The “bakra-mandi” experience has been a part of Eid tradition for decades. Going from cattle vendor to cattle vendor, observing the physical conditions of animals, haggling for a better price – it is all something entrenched in Pakistani society. However, with the coronavirus pandemic on the loose, the Eid animal-buying experience was significantly different this year and it is possible that it will never go back to the way it was before.
On one hand, the federal and provincial governments, along with health experts, urged citizens to opt for safer forms of sacrifice that do not involve going to tightly packed markets where the likelihood of coronavirus transmission is maximized. Additionally, many cities faced government restrictions that limited the locations vendors could sell their animals again to discourage a civilian presence in certain risky areas.
On the other hand, the coronavirus pandemic, having ravaged the income of countless families and caused severe economic uncertainty, also discouraged civilians themselves from spending money on more expensive animals and instead settling for either the cheaper ones, or opting for collective sacrifices.
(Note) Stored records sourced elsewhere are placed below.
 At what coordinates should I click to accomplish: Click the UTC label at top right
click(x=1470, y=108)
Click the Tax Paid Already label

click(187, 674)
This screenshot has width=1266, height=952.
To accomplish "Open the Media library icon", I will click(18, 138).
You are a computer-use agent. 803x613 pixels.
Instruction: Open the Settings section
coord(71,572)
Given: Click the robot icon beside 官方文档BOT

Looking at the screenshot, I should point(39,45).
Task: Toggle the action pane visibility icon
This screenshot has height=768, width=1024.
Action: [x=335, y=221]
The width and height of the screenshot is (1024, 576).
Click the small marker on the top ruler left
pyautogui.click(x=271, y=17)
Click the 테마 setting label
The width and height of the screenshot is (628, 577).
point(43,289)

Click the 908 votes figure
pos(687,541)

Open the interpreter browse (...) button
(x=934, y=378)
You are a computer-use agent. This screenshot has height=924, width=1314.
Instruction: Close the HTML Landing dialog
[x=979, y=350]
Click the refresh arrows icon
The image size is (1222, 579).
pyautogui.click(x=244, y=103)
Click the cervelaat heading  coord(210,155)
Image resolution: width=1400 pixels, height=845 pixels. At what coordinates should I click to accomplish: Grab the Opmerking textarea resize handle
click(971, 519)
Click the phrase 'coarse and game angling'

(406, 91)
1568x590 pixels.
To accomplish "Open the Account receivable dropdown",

Naturally, this has negatively affected cattle vendors. Speaking to Geo News, cattle vendor Muhammad Farrukh Ansari said, “People who used to buy animals for more than Rs100,000 [a piece] this time purchased animals for less than Rs100,000.” He went to further add that “Last year, I sold almost 100 animals and the majority of those were worth more than Rs100,000. However, this year, I have only sold 60 animals to date and a major chunk of those was around Rs60,000 to Rs90,000”.
On the other hand, however, other industries have benefited. Taking advantage of the pandemic, some young entrepreneurs looked into digital startups which offer online sacrifices. At surface value, this does offer civilians the benefit of being free of the hassle of having to look for animals in the heat of the “bakra-mandi” and instead easily buy them online.
The major barrier to digital startups which may prevent them from dominating the “bakra-mandi” after the pandemic, of course, is the inaccessibility of online systems compared to real-life markets because of either digital illiteracy or a lack of trust in the internet. It remains to be seen whether or not this inaccessibility can be overcome and trust be built between consumers and the startups.
Organizations that offer collective donations have benefited as well due to their relative cheapness when compared to the traditional system. This too has the immediate benefit of consumers saving money while not shirking their religious duties.
The long-term prosperity of this system, however, also remains in question. Many families have always bought animals and cultivated bonds with them and played with them and enjoyed taking care of them for weeks. It is unclear whether or not, after the coronavirus pandemic settles, if they would be willing to let this go in exchange for marginally cheaper prices.
While it’s evident that the bakra-mandi experience has changed significantly this year, only time will tell whether or not this change will be lasting or whether it will die with the pandemic.